--- Start of Material to process ---

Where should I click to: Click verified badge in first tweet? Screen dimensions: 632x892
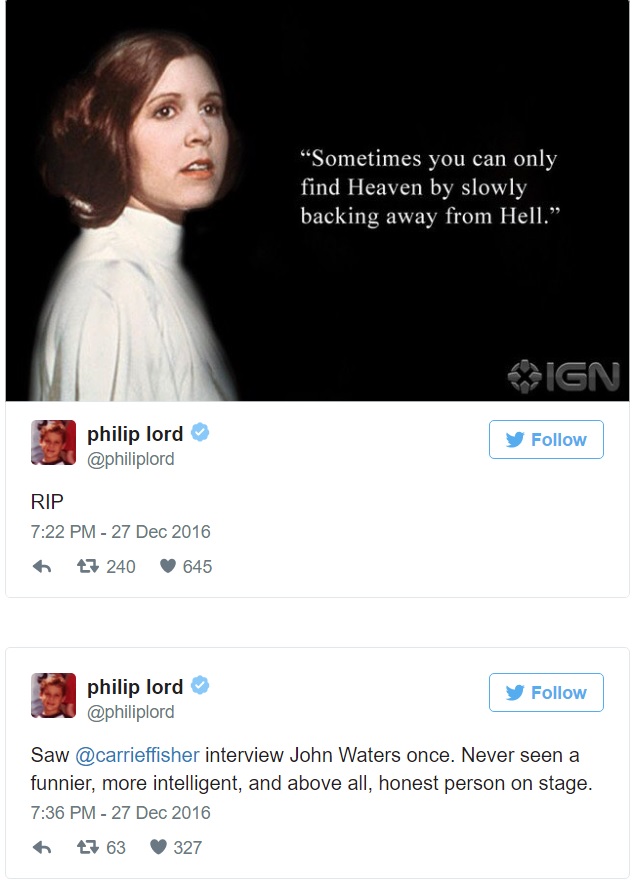coord(200,432)
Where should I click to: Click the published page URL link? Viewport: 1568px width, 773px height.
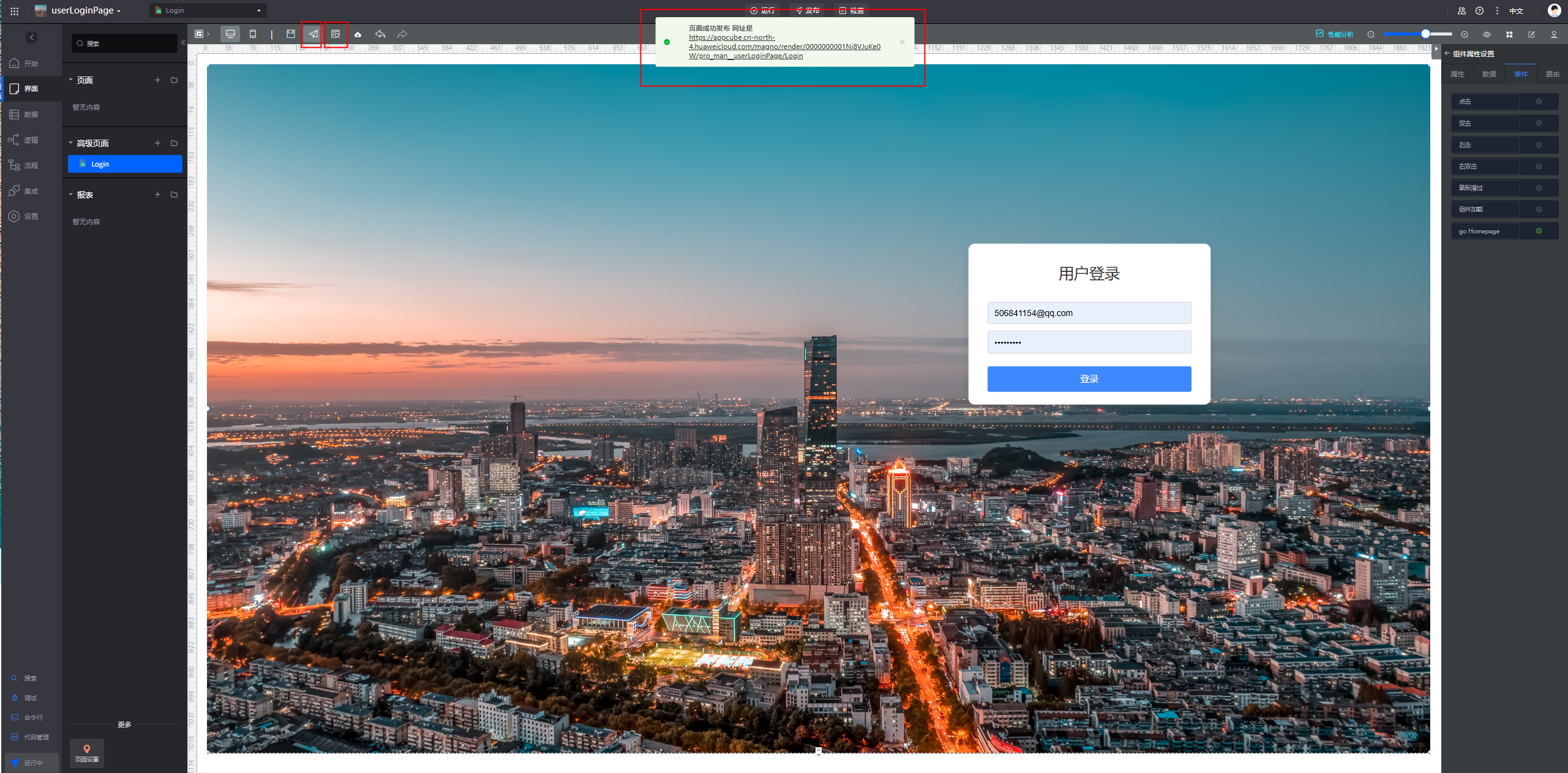(x=784, y=47)
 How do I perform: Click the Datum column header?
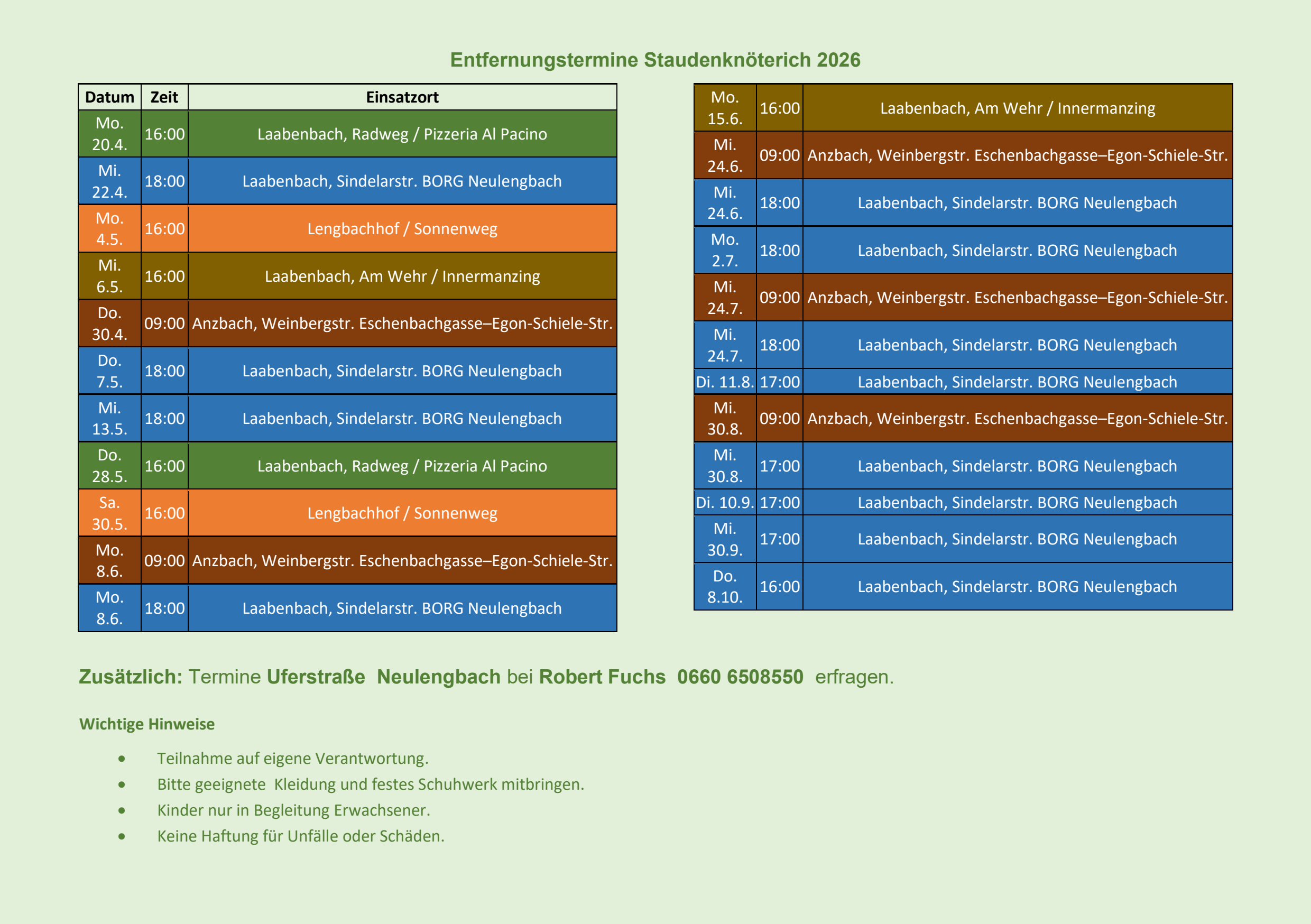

--- End of Material to process ---

Goal
Retype all of the data above word for word, leaving out the pictures.

Solution
Where should I click to: Click verified badge in first tweet? Screen dimensions: 632x892
coord(200,432)
Where should I click to: Click the published page URL link? Viewport: 1568px width, 773px height.
(x=784, y=47)
 How do I perform: Click the Datum column header?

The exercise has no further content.